After leaving the cave, we climbed a few pitches then hit a kind of dead end. Nick went up and left, and belayed beneath a steep blank looking wall. I started up one weakness, which after a little excavation turned out to be a blank seam. I then traversed right and noticed a steep flake firing up the wall, it looked improbable but i got involved anyway. I battled my way up it with arms exploding for the final 10 metres. I think given the circumstances it was one of my hardest leads. I've done much easier VIII's in Scotland.
Three continually tricky pitches later and we were off the headwall. 150 metres of easy angled rock and ice lay above us which we climbed in three long pitches to reach the south East Ridge.
By this point the weather had taken a real turn for the worse. It was windy and snowing, and as so often is the case with these things, we walked straight over the summit, no hug, no handshake not even an acknowledgement that we were on top. The alarm bells were starting to sound in my head, we needed to get as far down the mountain as we could before darkness and the weather worsened still.
After down climbing the summit ridge, which seemed to take forever, we located the top of the Japanese route and started abseiling down the east face. The Japanese route, the easiest route up the mountain is probably the worst heap of choss I’ve ever seen. Extreme care was needed not to chop the ropes or worse with falling rock when we abbed. The night went on and on and once finished with the abseiling we started down climbing the easier angled lower sections. In the dark and snow it was very hard to navigate, and we were cliffed out everywhere we went. In the end we decided to call it and spent another night shivering in a fetal position. I got my head under a boulder and tried to find a happy place.
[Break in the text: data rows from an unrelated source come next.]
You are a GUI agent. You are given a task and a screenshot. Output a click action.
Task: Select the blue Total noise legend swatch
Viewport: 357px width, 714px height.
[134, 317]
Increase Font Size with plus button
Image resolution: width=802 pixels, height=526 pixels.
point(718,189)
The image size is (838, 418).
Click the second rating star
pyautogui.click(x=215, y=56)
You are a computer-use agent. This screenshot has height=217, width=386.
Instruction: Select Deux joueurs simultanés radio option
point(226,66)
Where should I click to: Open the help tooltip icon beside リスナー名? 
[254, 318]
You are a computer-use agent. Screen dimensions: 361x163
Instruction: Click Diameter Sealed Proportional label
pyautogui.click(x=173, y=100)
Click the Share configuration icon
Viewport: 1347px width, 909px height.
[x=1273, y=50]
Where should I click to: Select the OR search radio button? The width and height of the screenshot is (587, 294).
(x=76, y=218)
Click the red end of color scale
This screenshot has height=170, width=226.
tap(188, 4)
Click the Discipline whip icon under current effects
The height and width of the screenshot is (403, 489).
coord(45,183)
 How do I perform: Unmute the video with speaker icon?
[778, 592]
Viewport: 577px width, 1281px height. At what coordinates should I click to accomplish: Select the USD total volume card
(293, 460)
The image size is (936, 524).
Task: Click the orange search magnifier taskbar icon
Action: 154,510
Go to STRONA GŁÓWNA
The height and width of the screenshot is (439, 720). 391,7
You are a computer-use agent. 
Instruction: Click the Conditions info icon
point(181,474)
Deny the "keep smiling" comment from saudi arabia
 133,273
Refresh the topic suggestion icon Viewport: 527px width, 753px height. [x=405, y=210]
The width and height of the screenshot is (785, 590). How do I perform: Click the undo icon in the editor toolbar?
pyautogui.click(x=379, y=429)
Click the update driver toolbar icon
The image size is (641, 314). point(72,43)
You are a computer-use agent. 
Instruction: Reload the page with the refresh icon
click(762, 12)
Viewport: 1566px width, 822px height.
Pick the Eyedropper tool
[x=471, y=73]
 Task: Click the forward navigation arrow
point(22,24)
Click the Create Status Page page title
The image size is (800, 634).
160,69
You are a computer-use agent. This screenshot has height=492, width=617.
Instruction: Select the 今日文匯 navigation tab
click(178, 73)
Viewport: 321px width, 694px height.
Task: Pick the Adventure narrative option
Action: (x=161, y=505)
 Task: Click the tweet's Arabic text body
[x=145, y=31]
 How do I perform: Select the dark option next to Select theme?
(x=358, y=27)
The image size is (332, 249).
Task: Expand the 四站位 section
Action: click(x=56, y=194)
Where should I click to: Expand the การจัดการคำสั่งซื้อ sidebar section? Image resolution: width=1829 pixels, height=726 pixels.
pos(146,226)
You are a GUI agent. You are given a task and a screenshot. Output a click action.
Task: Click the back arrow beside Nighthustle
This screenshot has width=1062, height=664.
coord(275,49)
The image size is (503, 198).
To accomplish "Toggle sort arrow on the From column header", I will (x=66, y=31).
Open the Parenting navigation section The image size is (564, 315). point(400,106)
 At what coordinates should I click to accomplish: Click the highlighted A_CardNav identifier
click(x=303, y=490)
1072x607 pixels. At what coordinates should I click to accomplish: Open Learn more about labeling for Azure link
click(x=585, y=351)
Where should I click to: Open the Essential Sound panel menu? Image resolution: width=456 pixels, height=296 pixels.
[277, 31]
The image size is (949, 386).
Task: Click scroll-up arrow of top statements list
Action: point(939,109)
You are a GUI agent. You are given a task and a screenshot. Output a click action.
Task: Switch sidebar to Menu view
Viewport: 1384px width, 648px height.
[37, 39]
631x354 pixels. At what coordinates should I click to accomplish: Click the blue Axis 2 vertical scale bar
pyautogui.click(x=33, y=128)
After scrutinizing photos I’d taken a few days earlier of the mountain in good weather, i managed to work out where we were, and the next morning, with blocks of wood for feet, we stumbled out on to the glacier after the most intense bit of navigation I’ve ever done.
Sitting by a fire with a beer in my hand, it seems to be sinking in. But I’d like to say that climbing that line in March like Steve and Vince did is seriously inspiring. They must be made of tough stuff.